Finding a Home for Old Nukes

  • President Barack Obama and Russian President Dmitry Medvedev sign documents on nuclear arms reduction before their news conference at the Kremlin in Moscow Monday, July 6, 2009. (Photo by Chuck Kennedy)

President Obama has reached what he’s calling a “joint understanding” with Russia on reducing the number of nuclear arms. But as Mark Brush reports this agreement doesn’t necessarily mean we’ll be dismantling a lot more nuclear weapons:

Transcript

President Obama has reached what he’s calling a “joint understanding” with Russia on reducing the number of nuclear arms. But as Mark Brush reports this agreement doesn’t necessarily mean we’ll be dismantling a lot more nuclear weapons:

As it stands now, the Strategic Arms Reduction Treaty with Russia will take warheads off of a delivery system, like a missile.

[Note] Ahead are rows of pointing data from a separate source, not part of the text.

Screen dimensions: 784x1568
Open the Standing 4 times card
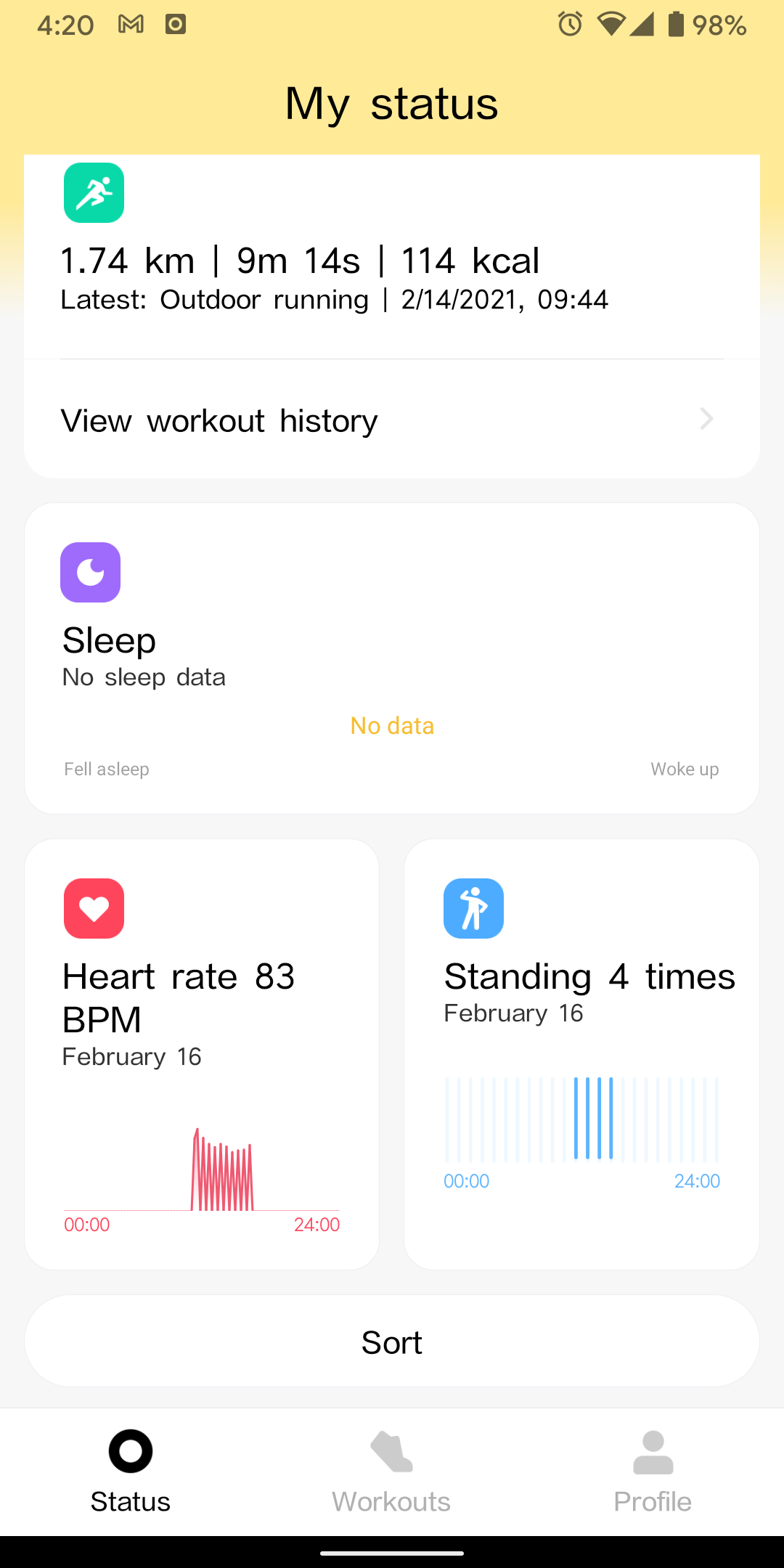coord(581,1053)
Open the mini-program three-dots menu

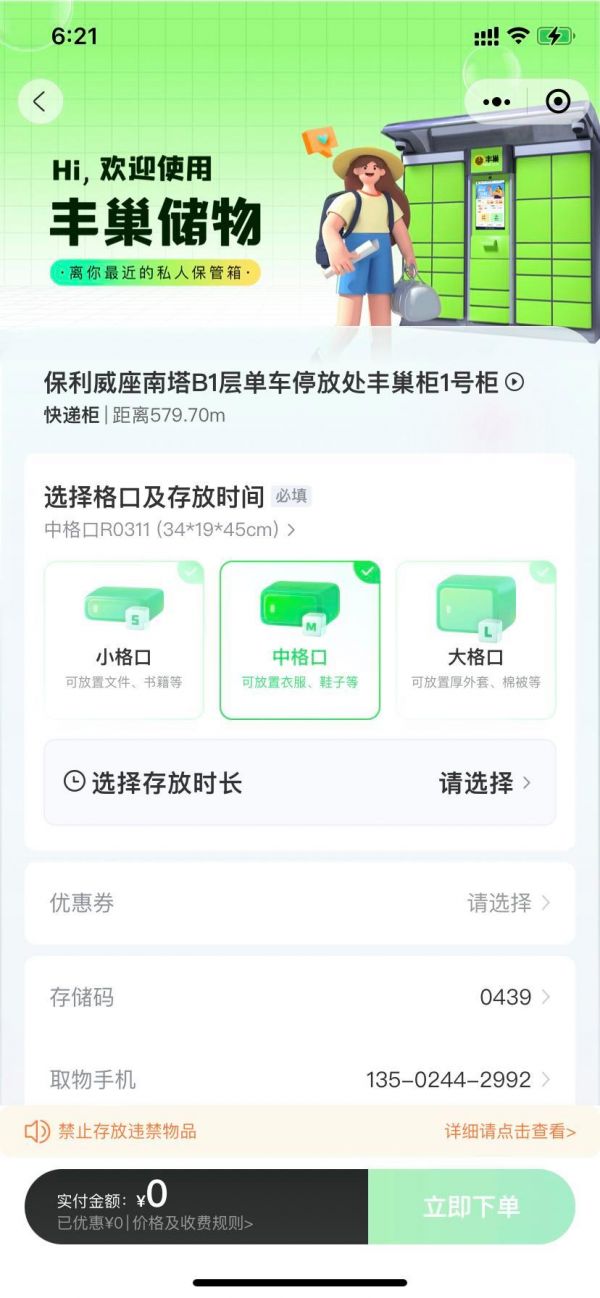click(x=497, y=101)
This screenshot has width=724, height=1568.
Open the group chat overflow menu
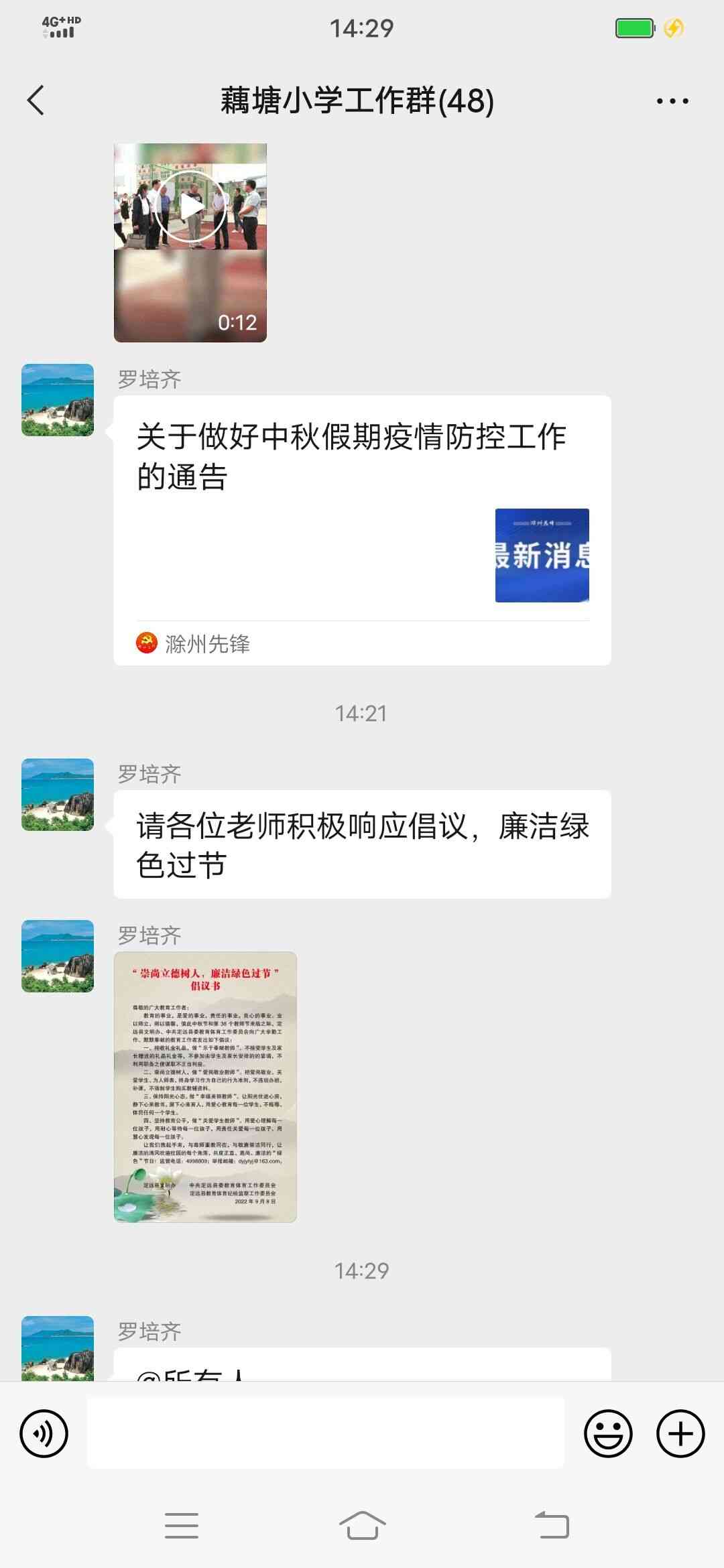pos(672,101)
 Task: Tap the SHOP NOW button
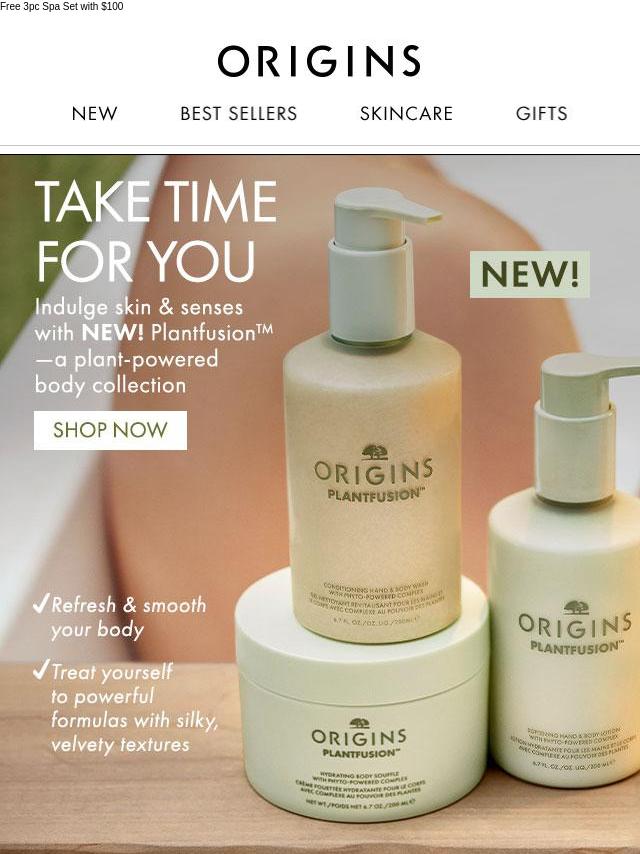click(x=110, y=430)
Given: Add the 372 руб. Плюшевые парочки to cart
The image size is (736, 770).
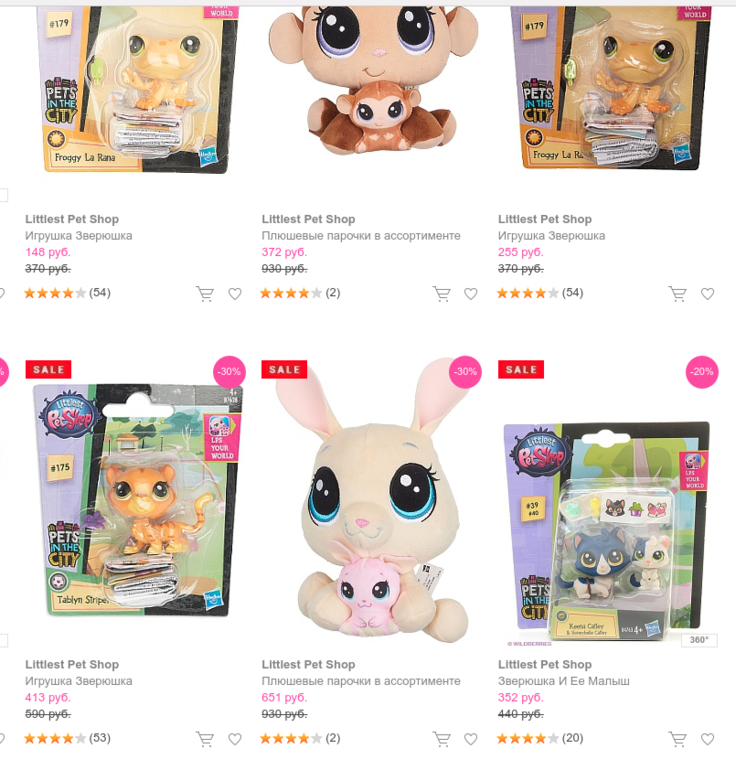Looking at the screenshot, I should (441, 294).
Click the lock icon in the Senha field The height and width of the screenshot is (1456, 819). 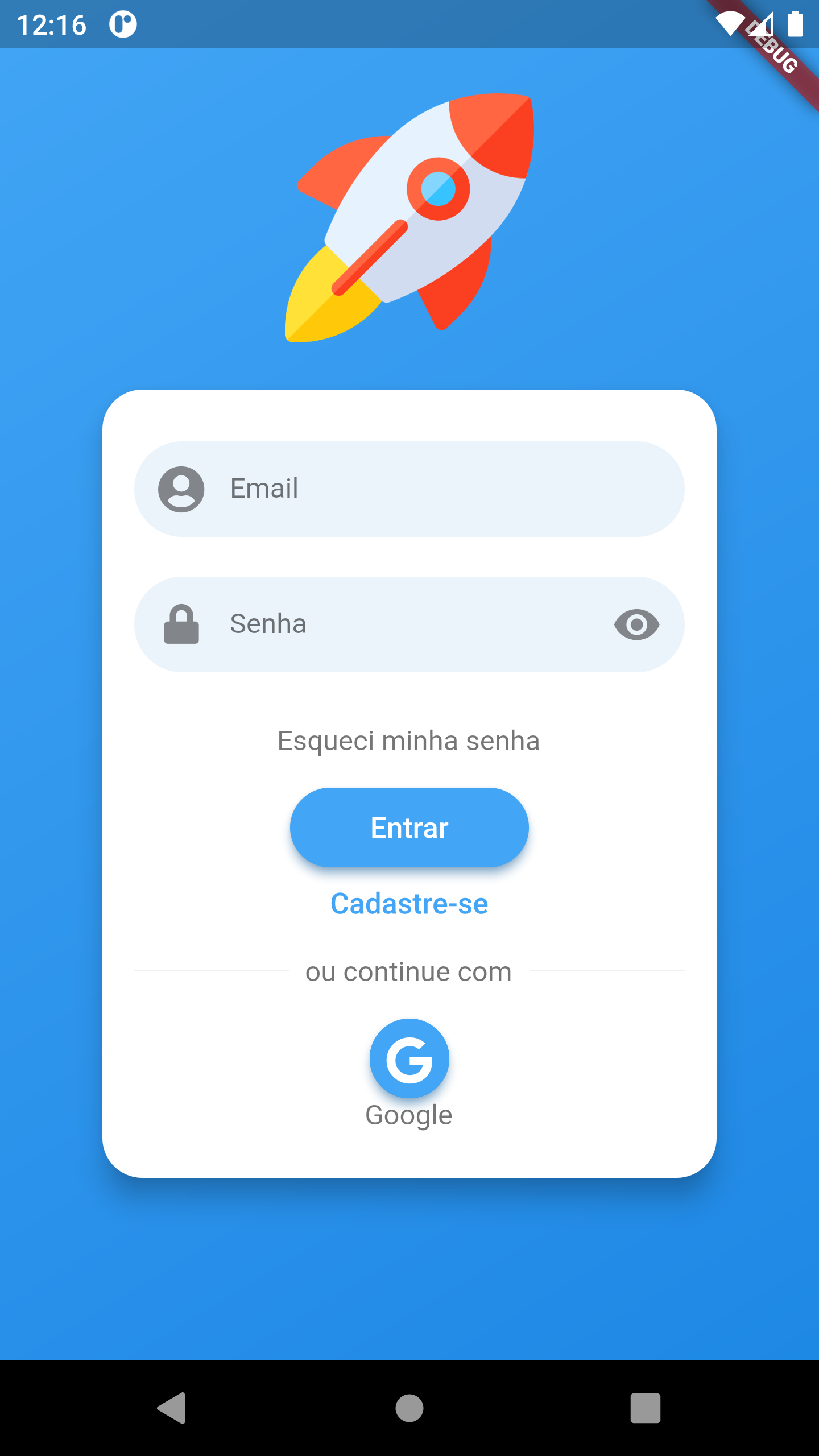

So, unless things go farther with this treaty, the warheads will still be kept in storage. And as it turns out, there are already thousands of these warheads kept in both countries.

Hans Kristensen is the Director of the Nuclear Information Project with the Federation of American Scientists.

He says even if the warheads get dismantled, there’s still the sticky issue of what to do with all that radioactive plutonium.

“The plutonium cores of those weapons, most of them, are still stored. We have something in the order of 15,000 warhead cores. An enormous amount of plutonium.”

The radioactive plutonium can be reprocessed and used in nuclear power plants.

Kristensen says the U.S. bought plutonium from old Soviet warheads – and that fuel is used nuclear power plants here in the U.S.

For The Environment Report, I’m Mark Brush.